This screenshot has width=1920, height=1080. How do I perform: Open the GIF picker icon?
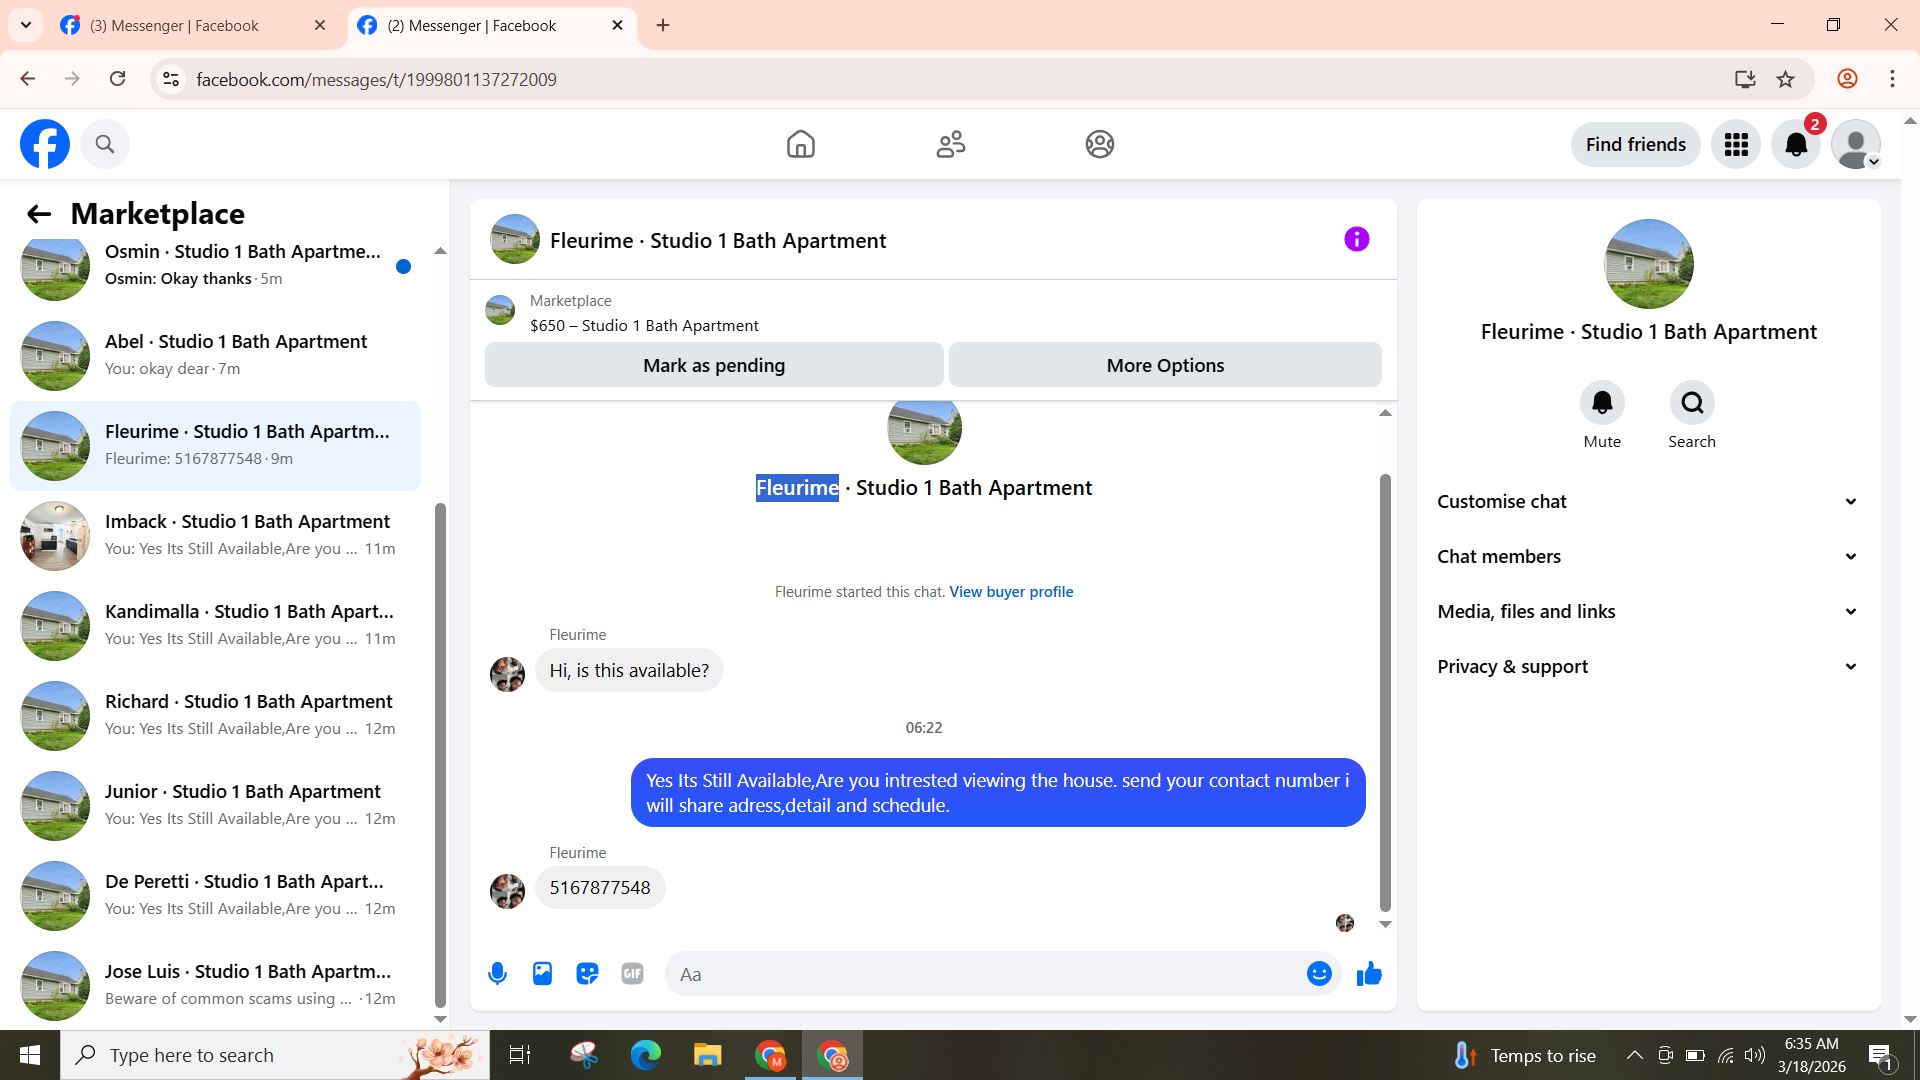[x=632, y=974]
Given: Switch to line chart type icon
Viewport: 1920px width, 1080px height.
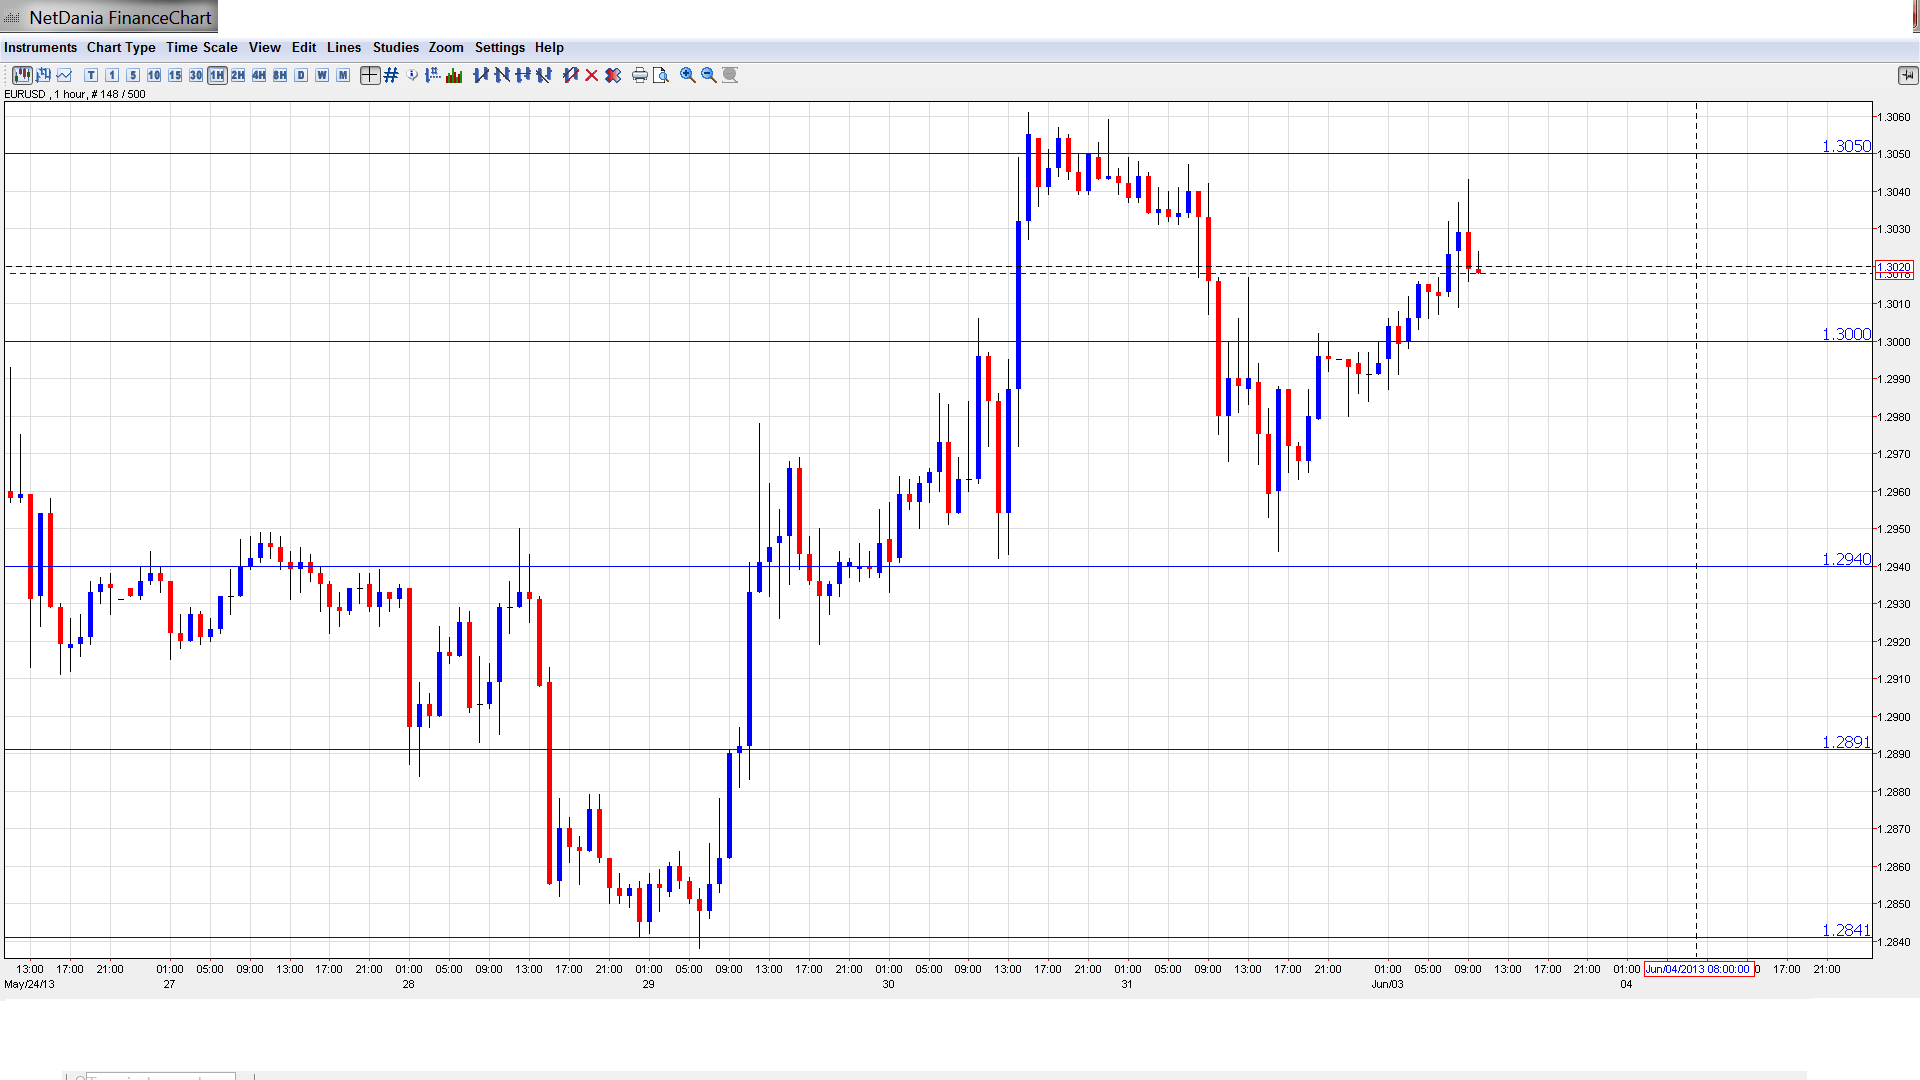Looking at the screenshot, I should point(65,75).
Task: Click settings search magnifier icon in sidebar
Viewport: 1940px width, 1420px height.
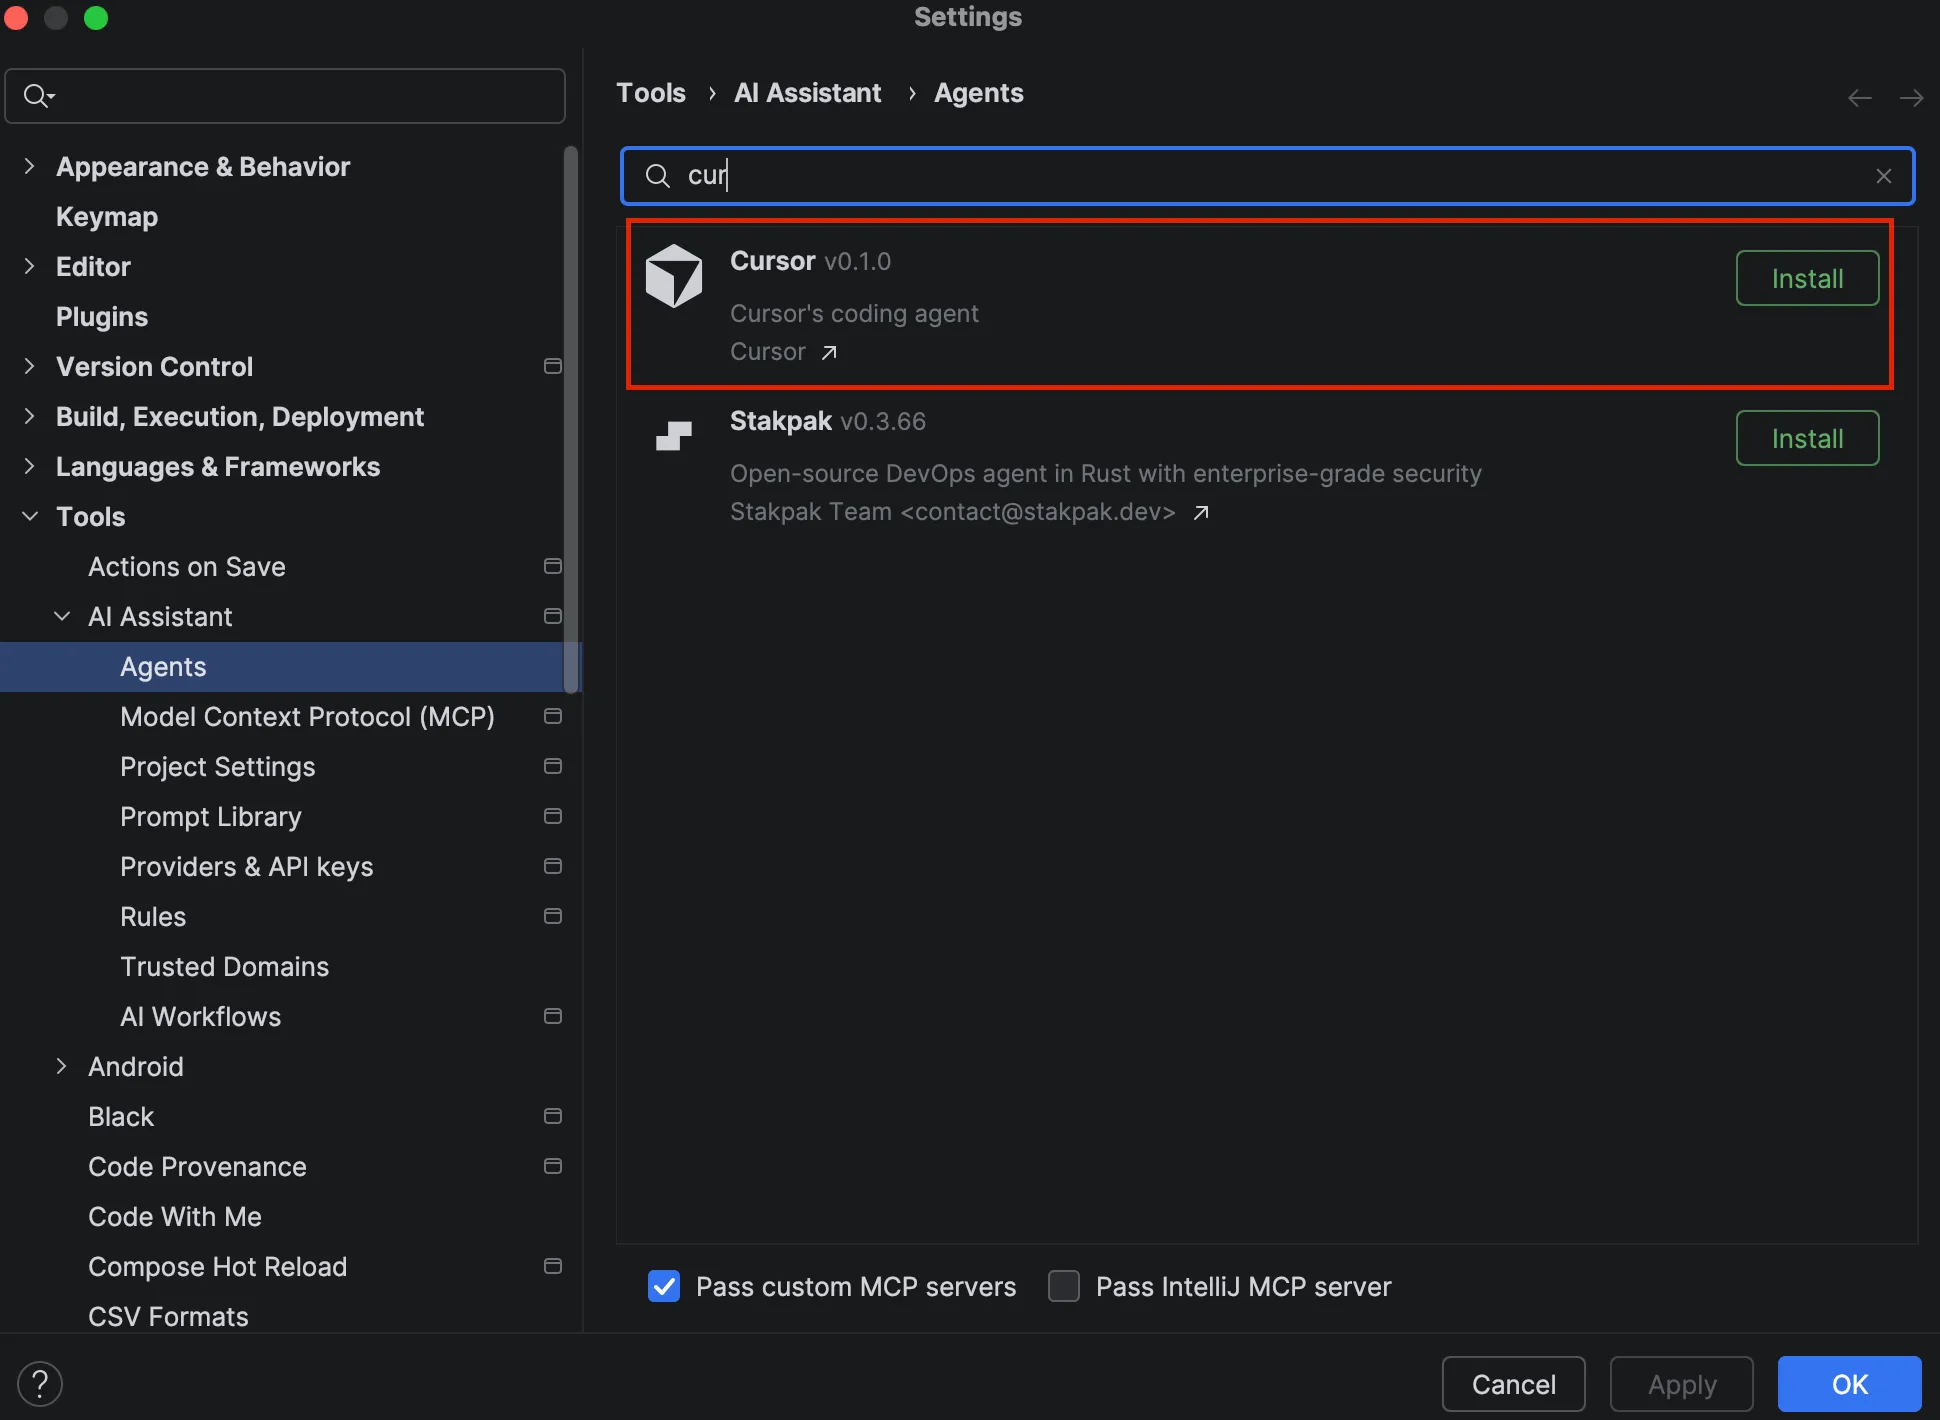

········

What is required: Starting at the line that contains "Given: Switch to line chart type icon", retype each line through the end of the data exactly, and leave out every picture.

Written solution:
Given: Switch to line chart type icon
Viewport: 1920px width, 1080px height.
Looking at the screenshot, I should point(65,75).
Task: Click settings search magnifier icon in sidebar
Viewport: 1940px width, 1420px height.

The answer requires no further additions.